Complete the notes below Write ONE WORD ONLY for each answer
Peatland Rehydration
Reason for restoration
Peatlands store [31] ________ for long periods.
When peat dries out, it releases carbon [32] ________ into the air.
Restoration work on site
Old drainage [33] ________ are blocked to hold water in the ground.
Low [34] ________ are built to slow water movement.
Bare surfaces are covered with local [35] ________ to reduce erosion.
Monitoring and measurement
Water depth is checked using [36] ________ at fixed points.
Drones are used to map surface [37] ________ after heavy rain.
Methane is measured near newly flooded [38] ________.
People and participation
Some farmers worry about losing grazing [39] ________.
Schools help by planting native [40] ________.
Keys
31 carbon
32 dioxide
33 channels
34 dams
35 moss
36 gauges
37 pools
38 edges
39 land
40 trees
Transcripts
Part 4: You will hear a lecture about restoring peatlands and how projects are managed.

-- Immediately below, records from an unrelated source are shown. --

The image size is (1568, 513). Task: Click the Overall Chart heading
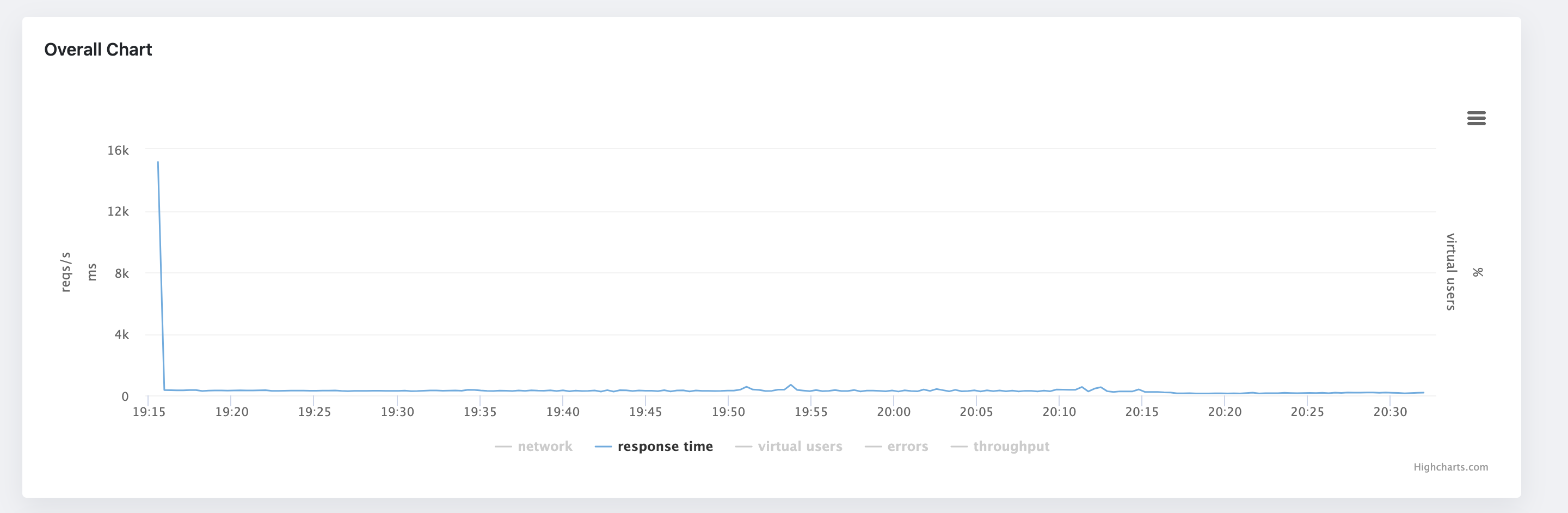(x=98, y=50)
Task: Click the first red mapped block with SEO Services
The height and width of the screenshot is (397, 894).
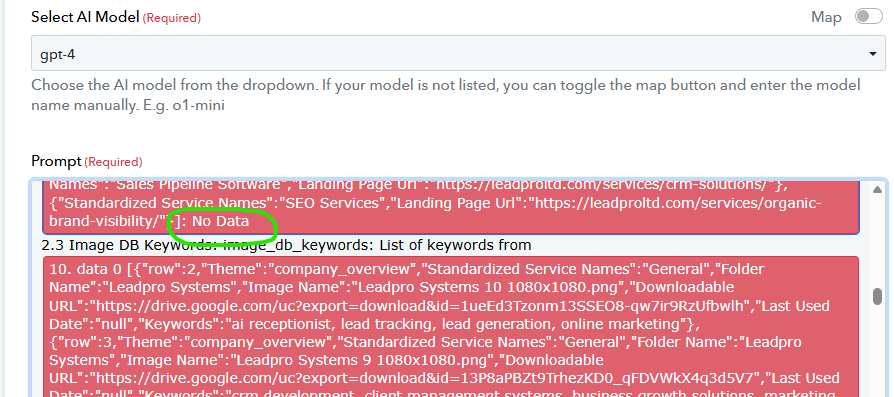Action: 451,206
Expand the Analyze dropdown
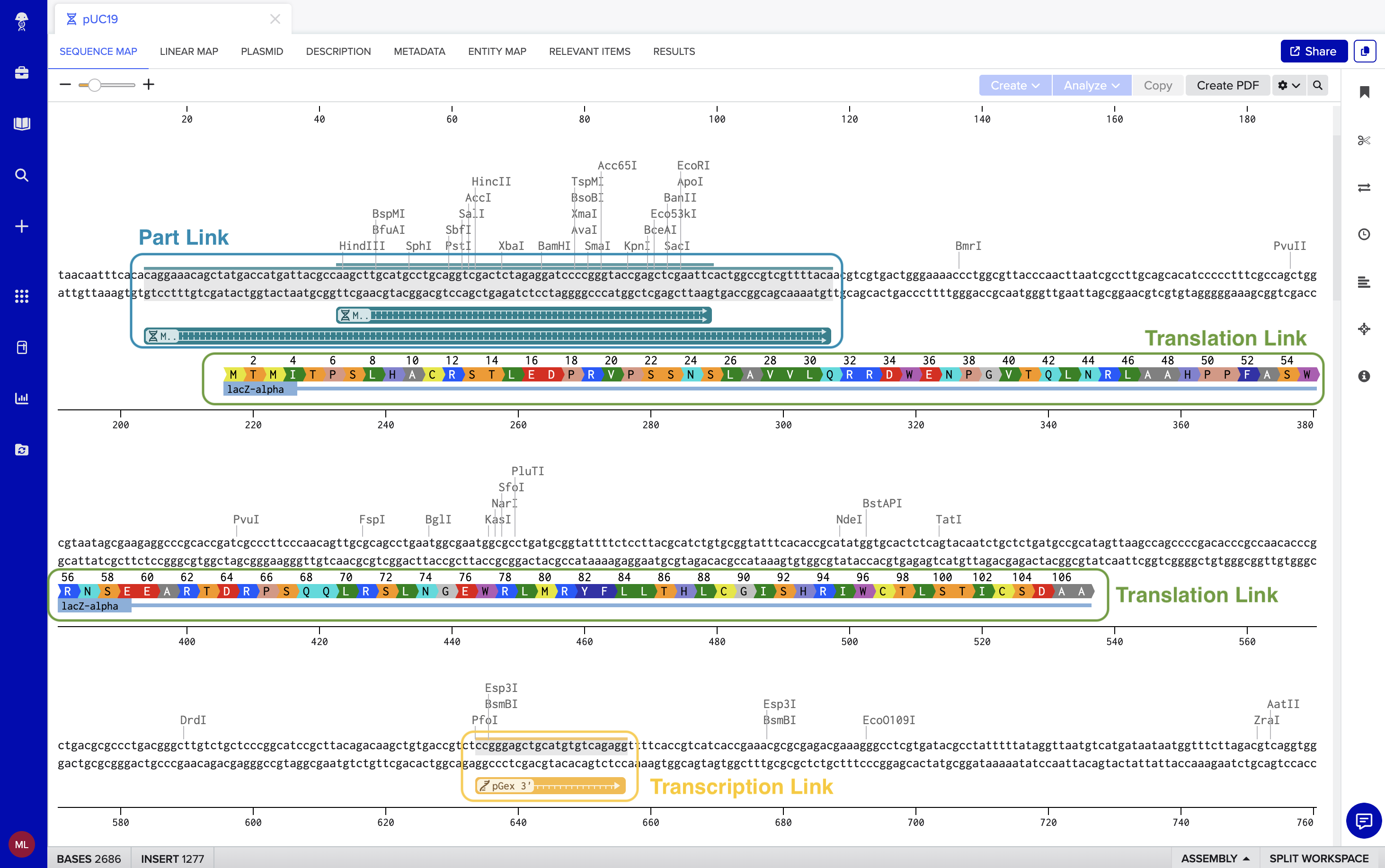This screenshot has width=1385, height=868. [x=1091, y=86]
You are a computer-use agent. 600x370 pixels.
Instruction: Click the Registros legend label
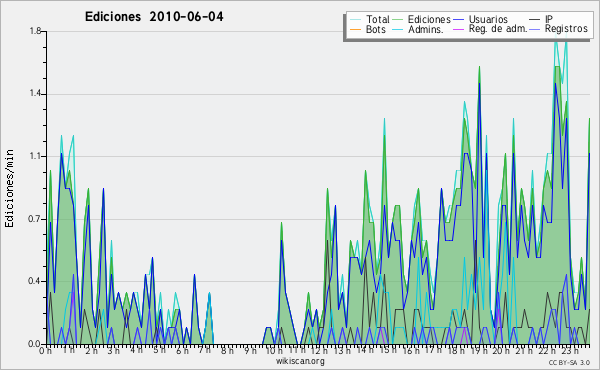point(566,29)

LECTURER: Good morning everyone. Today we will look at peatland rehydration, which is one of the most practical restoration projects in temperate regions. I want to focus on why peatlands matter, what happens when they are drained, and how rehydration is actually carried out on the ground.
Peatlands are important because they store carbon. Over thousands of years, plant material has built up in waterlogged conditions, and that material does not fully decompose. The result is a huge natural store of carbon locked into the peat. When peat dries out, it begins to break down more quickly and releases carbon dioxide into the air. In other words, a landscape that used to store carbon becomes a source of greenhouse gases. That change can be gradual or sudden, depending on how drainage and land use have been managed.
So how do we restore a drained peatland? The first step is to understand the drainage pattern. Many sites contain old channels dug decades ago to remove water and make the ground easier to use for grazing or forestry. If we want the peat to hold water again, those channels need to be blocked. Teams usually walk the site first, marking the main lines, then they block them at regular intervals. In small ditches, you can use local materials, but in deeper ones you may need stronger structures.
One common approach is to build low dams. These are short barriers that slow down the movement of water and allow it to spread back across the peat surface. They can be made from timber, peat, or other local materials depending on what is available and what the site rules allow. The important point is not to create a fast flowing stream, but to hold the water in place. When this works, you start to see wet areas returning, and over time the vegetation changes.
Now, drainage control is only part of the story. Many rehydration sites contain patches of bare peat caused by erosion. Bare peat loses water quickly and it is vulnerable to wind and rain. A simple method is to cover these patches with local moss. Moss holds moisture, protects the surface, and encourages other plants to return. It also makes the site safer because bare peat can be unstable in wet conditions.
Monitoring is essential and it does not always require expensive technology. Water depth can be checked using simple gauges placed at fixed points. These gauges allow you to measure changes week by week and season by season. You can then connect those readings to rainfall and to the condition of the vegetation.
Drones are now commonly used as well. They can help map surface pools after rainfall, showing where water is spreading and where it is still draining away. This is useful because peatlands can look flat from the ground, but small changes in height matter a lot for water movement. A drone image lets you compare one month to the next and identify where a dam may need repair.
We also need to consider methane. Rewetting can increase methane emissions in some conditions, especially at newly flooded edges where water meets exposed peat. That does not mean rehydration is a bad idea, but it means we must measure carefully and understand the trade offs. Methane measurements are usually taken at a set of points, including those wetter edges, and compared over time.
Projects also involve people. Some farmers worry about losing grazing land. They may fear that wetter ground will reduce access for animals or machinery. A good project plan includes consultation, clear maps, and agreement on boundaries. In some cases, rehydration improves the wider area by reducing flooding downstream, so the benefits can extend beyond the site.
Finally, education and local involvement matter. Schools often help by planting native trees on suitable ground near the peatland, such as along paths or on firmer edges where trees can stabilise soils without drying out the peat itself. This also helps students understand that restoration is long term. The peatland will not change overnight, but with steady water levels and careful management, it can recover.